An Enlightening Quiche by Eva Pasco
Olly Olly oxen free! Those exact words are in this book. No lie. Review over.
Tabarnak! Tabarnak! Tabarnak! This word is also in this book…often. I cannot wait to see if the “Machine of Freedom Less Speech” aka Amazon picks it up and rejects this review because of my faux pas.
An Enlightening Quiche by Eva Pasco is home sweet home. Every chapter opening my vaulted memory bank, some robbed and some placed there intentionally for safe keeping.
The Venus de Milo, Providence Place Mall, Providence Journal, Trinity Rep and Jamestown penguin plunge. All have had a significant contribution to my upbringing or lack thereof.
The story itself is my childhood. I grew up in Beauchemins minus the “bonjour” and insert the “ola”. Beauchemins is a small town where everyone knows that you wore those jeans on Monday and that Susie’s daddy has a small penis due to his running drunk and naked down Main Street on Christmas Eve shouting “get your adverb here”.
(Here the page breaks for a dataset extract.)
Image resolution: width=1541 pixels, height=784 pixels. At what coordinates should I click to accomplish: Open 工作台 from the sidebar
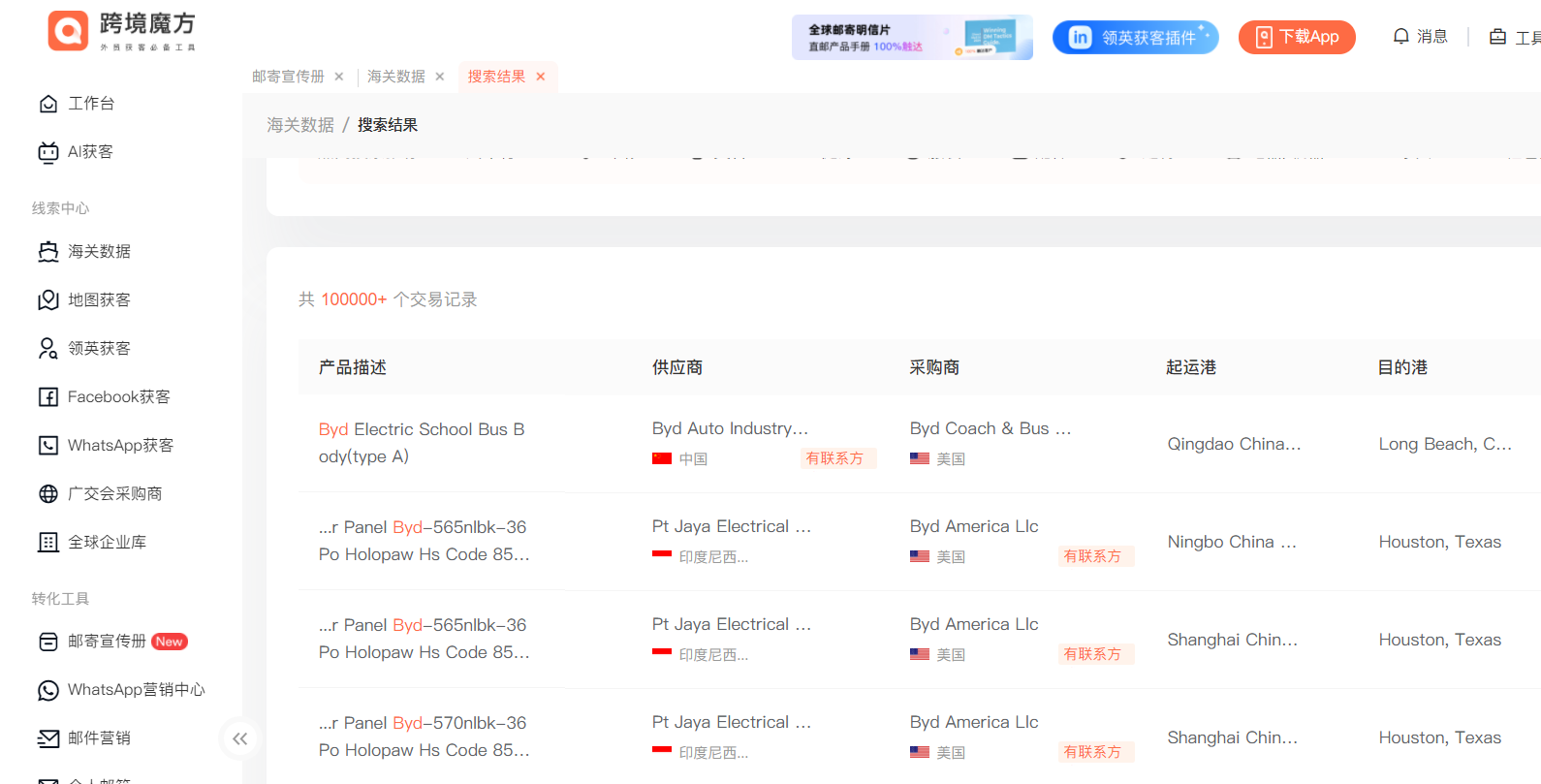click(x=90, y=104)
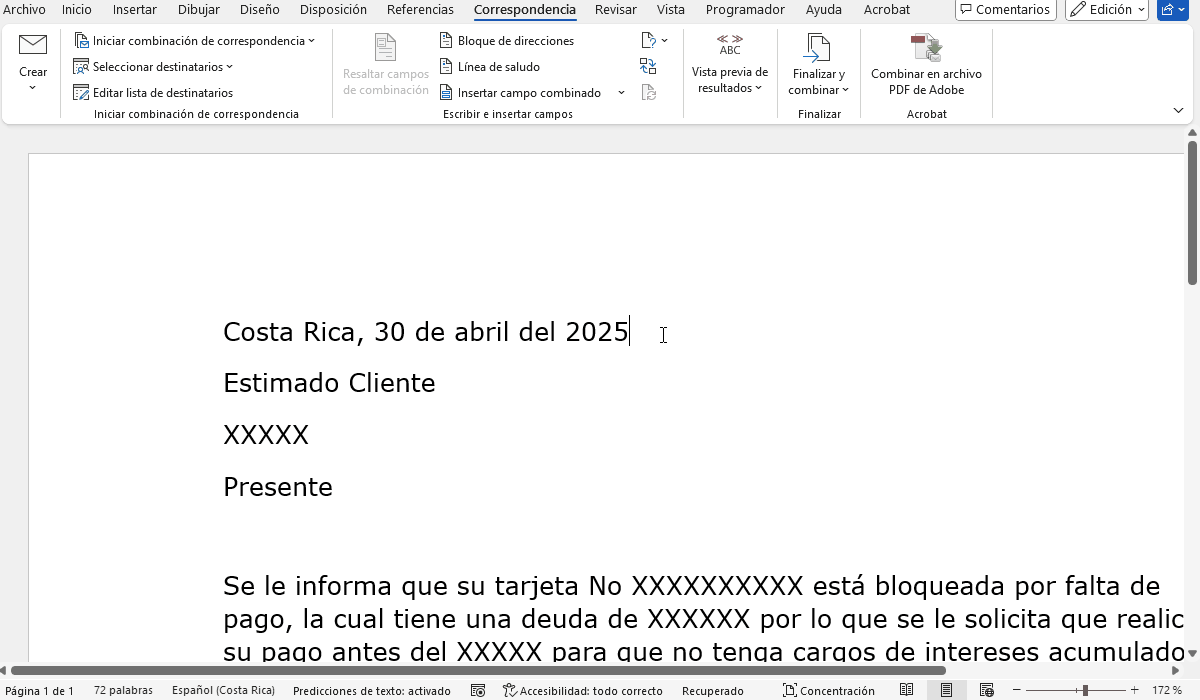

Speaking adverbs, adjectives and hard-ons, I mean add-ons, this book has ‘em, by the beaucoup boatful. Case in point, “bells-on-bobtail contractions”. If anyone reading this works in labor and delivery, please mark the chart accordingly. Just once, for me. S’il vous plait.
At first I was lost, I was petrified. Too much flower power for my brain. My brain prefers pull trigger you’re dead sucker. Tabarnak! Knowing this is not a genre I normally enjoy, I grew strong, and I learned how to get along. How? It’s called opening your mind and heart to new experiences and pissing away prejudice. It’s called Canada.
Good things come from Canada. Hockey, maple syrup, Justin Trudeau and the majority population of Beauchemins, a French-Canadian community that brought two very different women two very different experiences, Augusta and Lindsay.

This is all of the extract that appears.